Published online by Cambridge University Press: 01 September 2022
Introduction
This chapter offers a critical overview of the main theme of the volume: the complex and constant interplay between the processes of community development, politics and power. After discussing in turn the contested concepts of ‘community development’, ‘politics’ and ‘power’, we discuss particular challenges for the global practice of community development in an increasingly neoliberalised context. Against the dominance of managerialism and the fracturing of solidarity between citizens, we highlight the importance of a critical vision of community that supports diversity while promoting dialogue across distance and difference. This chapter also introduces and summarises the varied perspectives offered throughout the volume, which draw on experiences from around the world. We conclude by reasserting our hope that despite, and maybe even because of, its critical orientation this volume can prove to be a politically useful and emboldening resource for its readers.

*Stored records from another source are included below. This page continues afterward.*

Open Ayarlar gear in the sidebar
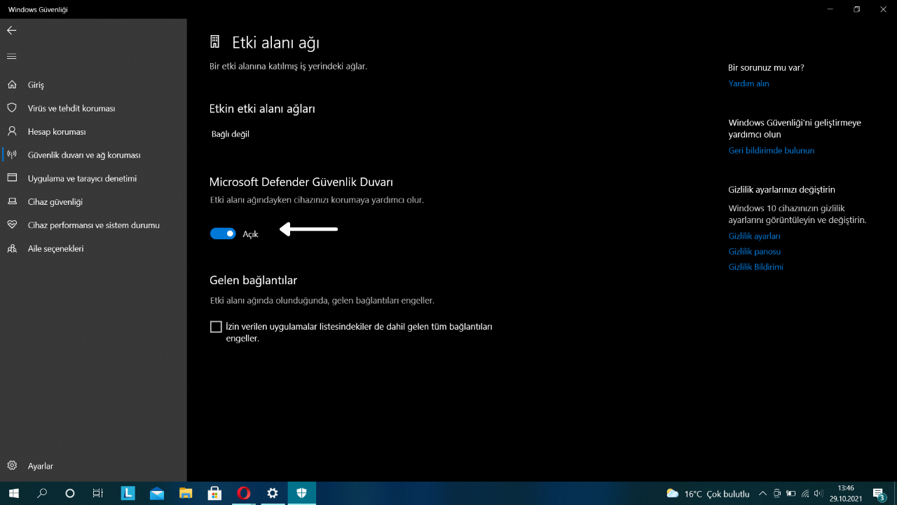 coord(12,466)
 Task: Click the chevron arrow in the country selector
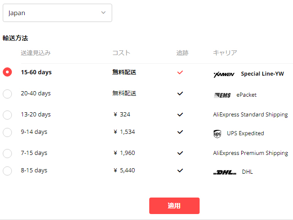coord(103,13)
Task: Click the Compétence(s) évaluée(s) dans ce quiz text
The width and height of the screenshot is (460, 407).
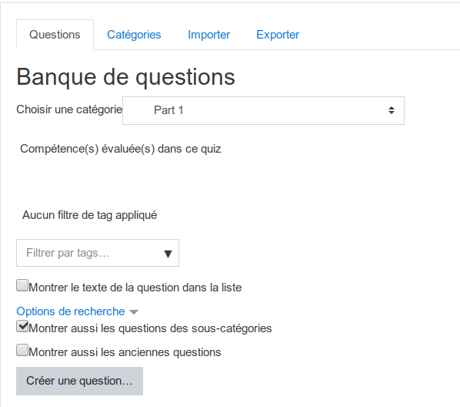Action: [121, 149]
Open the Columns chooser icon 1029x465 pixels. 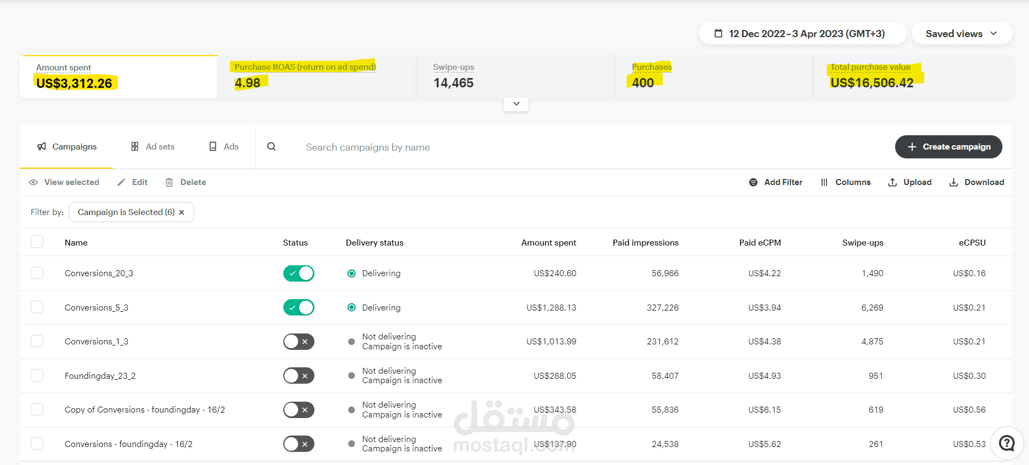824,182
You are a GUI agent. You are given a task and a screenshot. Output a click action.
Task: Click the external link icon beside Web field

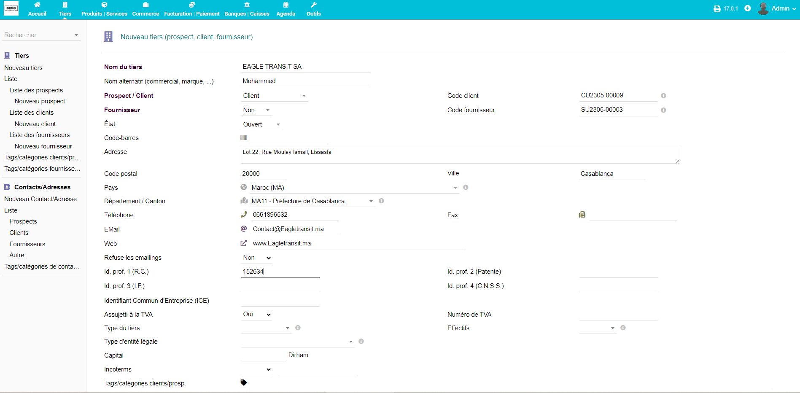pyautogui.click(x=244, y=243)
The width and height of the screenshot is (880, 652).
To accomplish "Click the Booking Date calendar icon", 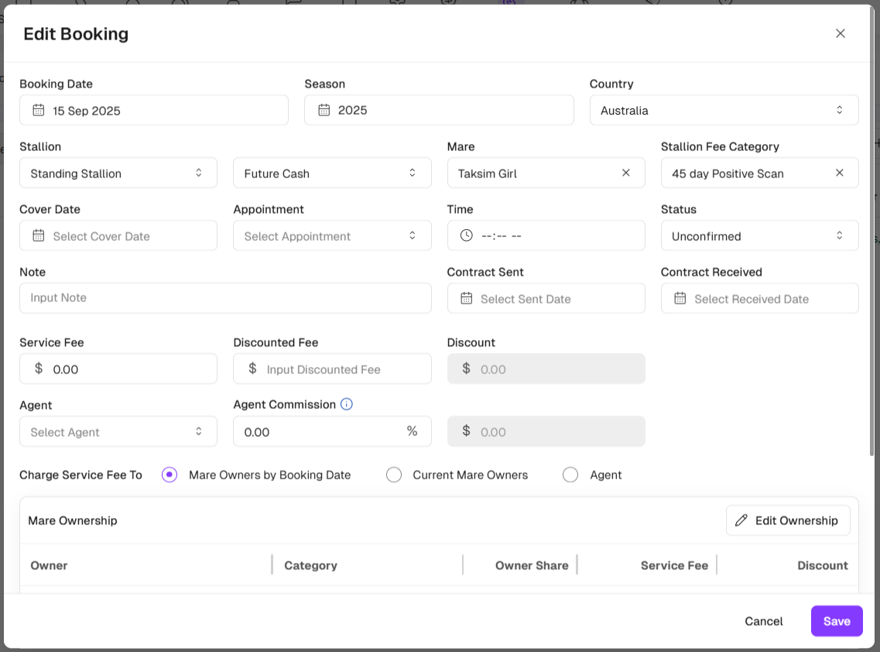I will [38, 110].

United and divided by a common language
Given its disparate provenance and contested history, it is hardly surprising that the concept and practice of community development has been subject to much interpretation over time and place. Changing political, economic, cultural and social conditions, which are played out locally and globally, mean that the expectations and aspirations invested in communities change over time. The concept of community itself is nebulous and difficult to trace. ‘Community’ embodies conflicting ideas and emotions: evoking notions of place, identity and interest; and drawing potency from nostalgia, romanticism, solidarity, fear, frustration and hope. It is not always apparent whether community is something that we already have or that we want to build; whether it is a prescription for ourselves or for others. As a political idea ‘community’ chimes with concepts of democracy, mutuality, autonomy, but it is just as likely to manifest as exclusivity, surveillance or control (Bauman, 2001). In this respect, O’Carroll (2002: 15) finds within it ‘an inflexible notion of boundary between similarity and difference’. Ultimately, as Plant (1974) proposes, it may only be possible to figure out what community is by analysing the specific ways in which the term is deployed in different settings, and from that to extrapolate its meanings and its functions within the wider socioeconomic context.
Inherent ambiguities and contradictions notwithstanding, an interest in communities is a continuing focus of public and social policy worldwide: indeed, its very plasticity might be what renders the idea of community so appealing across time, context and space.